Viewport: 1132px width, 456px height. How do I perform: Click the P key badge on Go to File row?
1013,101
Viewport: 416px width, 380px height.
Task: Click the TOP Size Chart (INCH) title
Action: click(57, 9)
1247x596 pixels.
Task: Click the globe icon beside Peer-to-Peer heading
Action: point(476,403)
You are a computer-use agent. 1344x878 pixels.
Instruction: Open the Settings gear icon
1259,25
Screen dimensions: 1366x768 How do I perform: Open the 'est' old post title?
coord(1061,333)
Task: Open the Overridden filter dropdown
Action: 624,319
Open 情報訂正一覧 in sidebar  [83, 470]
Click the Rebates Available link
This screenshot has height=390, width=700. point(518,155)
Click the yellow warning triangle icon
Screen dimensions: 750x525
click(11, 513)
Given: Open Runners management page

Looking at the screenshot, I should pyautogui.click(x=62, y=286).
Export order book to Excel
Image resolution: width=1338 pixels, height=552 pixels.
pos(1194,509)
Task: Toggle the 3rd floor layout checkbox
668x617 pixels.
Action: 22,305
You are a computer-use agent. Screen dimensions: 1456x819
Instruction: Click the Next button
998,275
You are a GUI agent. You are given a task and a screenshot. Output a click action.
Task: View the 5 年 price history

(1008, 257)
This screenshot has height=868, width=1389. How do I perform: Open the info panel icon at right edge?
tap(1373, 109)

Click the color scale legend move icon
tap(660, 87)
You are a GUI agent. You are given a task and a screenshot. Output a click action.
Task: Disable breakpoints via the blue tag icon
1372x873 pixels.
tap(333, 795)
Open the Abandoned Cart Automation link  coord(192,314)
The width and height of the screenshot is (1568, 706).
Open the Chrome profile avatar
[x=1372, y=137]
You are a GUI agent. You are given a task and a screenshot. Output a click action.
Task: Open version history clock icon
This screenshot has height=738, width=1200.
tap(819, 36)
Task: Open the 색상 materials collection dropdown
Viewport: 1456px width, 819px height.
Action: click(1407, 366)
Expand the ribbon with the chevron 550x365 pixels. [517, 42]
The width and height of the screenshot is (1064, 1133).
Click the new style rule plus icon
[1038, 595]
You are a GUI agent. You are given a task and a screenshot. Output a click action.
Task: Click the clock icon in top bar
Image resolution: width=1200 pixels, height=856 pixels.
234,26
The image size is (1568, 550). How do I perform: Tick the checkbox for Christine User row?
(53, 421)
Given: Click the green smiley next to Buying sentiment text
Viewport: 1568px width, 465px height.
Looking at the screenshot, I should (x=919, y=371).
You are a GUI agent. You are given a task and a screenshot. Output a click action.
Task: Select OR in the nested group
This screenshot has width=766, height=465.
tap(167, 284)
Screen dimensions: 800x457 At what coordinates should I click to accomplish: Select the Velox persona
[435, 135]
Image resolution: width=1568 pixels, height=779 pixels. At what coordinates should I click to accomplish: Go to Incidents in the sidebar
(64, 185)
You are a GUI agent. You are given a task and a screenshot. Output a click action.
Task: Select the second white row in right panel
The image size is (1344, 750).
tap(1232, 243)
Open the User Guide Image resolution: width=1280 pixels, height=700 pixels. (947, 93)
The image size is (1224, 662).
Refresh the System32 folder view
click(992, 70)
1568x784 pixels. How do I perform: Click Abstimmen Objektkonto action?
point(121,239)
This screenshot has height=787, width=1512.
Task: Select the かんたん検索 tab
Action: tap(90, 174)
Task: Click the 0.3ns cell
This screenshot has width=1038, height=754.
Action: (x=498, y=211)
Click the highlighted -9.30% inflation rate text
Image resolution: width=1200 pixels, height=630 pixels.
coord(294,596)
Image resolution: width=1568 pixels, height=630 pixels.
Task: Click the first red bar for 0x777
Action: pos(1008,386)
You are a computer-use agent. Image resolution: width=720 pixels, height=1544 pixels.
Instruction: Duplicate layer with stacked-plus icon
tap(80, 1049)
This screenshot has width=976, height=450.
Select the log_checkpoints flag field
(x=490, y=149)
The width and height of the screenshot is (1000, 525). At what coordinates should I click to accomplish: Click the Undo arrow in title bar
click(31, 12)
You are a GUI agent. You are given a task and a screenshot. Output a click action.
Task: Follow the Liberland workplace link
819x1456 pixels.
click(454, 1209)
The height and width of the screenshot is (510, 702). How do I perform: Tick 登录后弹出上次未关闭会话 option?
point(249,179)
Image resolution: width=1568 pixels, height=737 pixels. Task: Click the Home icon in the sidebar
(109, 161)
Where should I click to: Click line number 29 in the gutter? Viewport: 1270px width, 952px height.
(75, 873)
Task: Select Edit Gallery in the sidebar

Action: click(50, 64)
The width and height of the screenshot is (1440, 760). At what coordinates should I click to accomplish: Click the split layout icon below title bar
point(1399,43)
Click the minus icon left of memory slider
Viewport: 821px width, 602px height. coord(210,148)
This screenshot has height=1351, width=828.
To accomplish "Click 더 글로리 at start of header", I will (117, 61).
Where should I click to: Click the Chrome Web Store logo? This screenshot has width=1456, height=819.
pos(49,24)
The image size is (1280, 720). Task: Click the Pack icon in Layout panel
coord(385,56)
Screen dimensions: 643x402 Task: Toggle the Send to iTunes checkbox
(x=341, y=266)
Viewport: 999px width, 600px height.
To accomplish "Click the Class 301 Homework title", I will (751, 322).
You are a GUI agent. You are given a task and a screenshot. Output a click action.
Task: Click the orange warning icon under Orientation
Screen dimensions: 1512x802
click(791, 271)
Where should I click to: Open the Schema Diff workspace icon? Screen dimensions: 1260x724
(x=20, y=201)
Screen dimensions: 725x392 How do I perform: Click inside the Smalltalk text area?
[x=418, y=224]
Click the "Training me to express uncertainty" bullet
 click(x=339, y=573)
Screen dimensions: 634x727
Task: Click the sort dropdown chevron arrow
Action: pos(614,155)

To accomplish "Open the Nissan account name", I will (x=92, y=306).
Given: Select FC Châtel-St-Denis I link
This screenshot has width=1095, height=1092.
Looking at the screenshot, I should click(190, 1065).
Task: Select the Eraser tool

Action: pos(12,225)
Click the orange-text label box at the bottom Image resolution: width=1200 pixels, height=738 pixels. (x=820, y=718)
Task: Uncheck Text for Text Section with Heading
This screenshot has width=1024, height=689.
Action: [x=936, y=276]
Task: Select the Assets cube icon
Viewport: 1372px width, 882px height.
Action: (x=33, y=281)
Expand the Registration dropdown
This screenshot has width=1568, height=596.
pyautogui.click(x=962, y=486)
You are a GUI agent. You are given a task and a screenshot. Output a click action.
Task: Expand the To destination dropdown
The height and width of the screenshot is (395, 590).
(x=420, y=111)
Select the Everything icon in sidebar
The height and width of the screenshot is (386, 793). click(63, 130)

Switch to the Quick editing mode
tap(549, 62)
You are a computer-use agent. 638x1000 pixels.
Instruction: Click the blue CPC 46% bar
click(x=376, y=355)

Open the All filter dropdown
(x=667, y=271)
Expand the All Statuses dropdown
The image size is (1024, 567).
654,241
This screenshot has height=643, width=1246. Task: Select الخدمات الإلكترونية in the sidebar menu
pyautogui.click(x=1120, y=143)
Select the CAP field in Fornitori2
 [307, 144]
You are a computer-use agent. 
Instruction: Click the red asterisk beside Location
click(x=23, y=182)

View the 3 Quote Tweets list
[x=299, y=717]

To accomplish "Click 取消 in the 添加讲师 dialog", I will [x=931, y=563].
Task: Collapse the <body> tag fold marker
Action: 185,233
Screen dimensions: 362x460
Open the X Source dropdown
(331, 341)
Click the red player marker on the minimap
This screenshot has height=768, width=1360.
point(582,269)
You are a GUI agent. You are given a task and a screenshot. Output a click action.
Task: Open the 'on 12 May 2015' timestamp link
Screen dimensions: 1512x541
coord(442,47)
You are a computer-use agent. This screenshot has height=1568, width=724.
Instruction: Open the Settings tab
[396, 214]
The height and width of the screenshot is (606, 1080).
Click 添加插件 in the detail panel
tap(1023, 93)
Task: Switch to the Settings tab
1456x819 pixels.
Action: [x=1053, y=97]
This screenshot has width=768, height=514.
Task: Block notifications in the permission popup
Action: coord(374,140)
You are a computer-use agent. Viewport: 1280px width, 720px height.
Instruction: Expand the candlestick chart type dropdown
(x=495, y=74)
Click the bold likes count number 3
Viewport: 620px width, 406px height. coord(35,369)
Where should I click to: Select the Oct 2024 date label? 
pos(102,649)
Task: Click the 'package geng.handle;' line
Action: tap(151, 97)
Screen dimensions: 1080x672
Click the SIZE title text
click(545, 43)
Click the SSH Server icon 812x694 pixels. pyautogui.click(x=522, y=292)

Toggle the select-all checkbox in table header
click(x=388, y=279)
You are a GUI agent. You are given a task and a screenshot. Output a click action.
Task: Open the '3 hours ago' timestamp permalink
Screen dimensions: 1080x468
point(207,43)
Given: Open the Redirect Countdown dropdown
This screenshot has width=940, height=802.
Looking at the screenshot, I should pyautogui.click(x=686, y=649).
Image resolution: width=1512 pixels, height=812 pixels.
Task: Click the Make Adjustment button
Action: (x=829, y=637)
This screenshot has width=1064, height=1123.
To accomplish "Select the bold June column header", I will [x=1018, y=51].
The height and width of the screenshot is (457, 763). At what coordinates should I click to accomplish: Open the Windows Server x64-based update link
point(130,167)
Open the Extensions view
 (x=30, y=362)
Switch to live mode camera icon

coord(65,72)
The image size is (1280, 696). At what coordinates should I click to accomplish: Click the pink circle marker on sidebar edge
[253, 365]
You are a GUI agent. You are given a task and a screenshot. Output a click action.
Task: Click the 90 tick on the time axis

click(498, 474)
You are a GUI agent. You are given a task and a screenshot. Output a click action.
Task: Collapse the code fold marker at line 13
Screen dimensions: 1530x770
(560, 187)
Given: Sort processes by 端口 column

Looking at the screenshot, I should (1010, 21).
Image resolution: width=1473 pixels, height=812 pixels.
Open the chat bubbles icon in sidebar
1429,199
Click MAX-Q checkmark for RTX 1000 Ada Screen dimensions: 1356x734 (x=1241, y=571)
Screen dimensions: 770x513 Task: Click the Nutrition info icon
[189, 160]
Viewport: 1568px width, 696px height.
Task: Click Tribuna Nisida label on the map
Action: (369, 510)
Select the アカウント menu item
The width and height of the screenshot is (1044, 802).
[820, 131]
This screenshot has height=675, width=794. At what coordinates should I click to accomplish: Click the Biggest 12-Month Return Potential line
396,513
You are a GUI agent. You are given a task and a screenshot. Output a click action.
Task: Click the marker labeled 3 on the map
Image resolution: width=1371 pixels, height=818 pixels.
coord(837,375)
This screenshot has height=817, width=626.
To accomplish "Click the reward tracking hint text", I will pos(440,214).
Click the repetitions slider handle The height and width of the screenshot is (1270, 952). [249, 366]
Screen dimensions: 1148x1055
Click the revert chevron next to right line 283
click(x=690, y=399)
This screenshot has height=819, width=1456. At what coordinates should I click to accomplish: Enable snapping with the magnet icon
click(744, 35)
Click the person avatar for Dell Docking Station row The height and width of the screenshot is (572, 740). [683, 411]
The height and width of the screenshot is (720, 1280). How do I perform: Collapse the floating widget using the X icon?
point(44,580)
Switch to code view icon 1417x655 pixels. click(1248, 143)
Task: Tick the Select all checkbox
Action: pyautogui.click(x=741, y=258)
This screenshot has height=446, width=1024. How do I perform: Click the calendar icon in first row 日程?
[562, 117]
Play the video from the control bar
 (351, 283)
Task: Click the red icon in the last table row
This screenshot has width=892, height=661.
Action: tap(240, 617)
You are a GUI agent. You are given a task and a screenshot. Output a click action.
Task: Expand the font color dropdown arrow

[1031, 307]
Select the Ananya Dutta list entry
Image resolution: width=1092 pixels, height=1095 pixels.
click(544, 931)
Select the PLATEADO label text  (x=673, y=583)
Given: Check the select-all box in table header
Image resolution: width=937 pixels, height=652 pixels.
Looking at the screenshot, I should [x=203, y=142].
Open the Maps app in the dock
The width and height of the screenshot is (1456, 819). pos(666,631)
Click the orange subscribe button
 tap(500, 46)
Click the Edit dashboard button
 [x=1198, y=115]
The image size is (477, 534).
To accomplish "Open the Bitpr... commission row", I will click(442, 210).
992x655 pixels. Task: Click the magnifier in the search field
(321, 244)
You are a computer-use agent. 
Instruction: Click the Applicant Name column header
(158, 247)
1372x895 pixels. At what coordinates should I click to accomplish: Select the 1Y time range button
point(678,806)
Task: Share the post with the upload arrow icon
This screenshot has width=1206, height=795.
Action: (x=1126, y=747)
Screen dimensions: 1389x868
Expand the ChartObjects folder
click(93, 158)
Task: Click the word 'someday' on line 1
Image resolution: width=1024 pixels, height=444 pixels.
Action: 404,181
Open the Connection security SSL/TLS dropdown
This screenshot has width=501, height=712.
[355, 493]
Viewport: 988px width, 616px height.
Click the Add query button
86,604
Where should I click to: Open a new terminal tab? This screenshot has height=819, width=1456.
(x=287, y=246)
--------------------------------------------------
§ Direction:
Report how many lines of the records contain the string "folder", counting only matches in the same case, and give the number alone.

§ Exercise answer:
2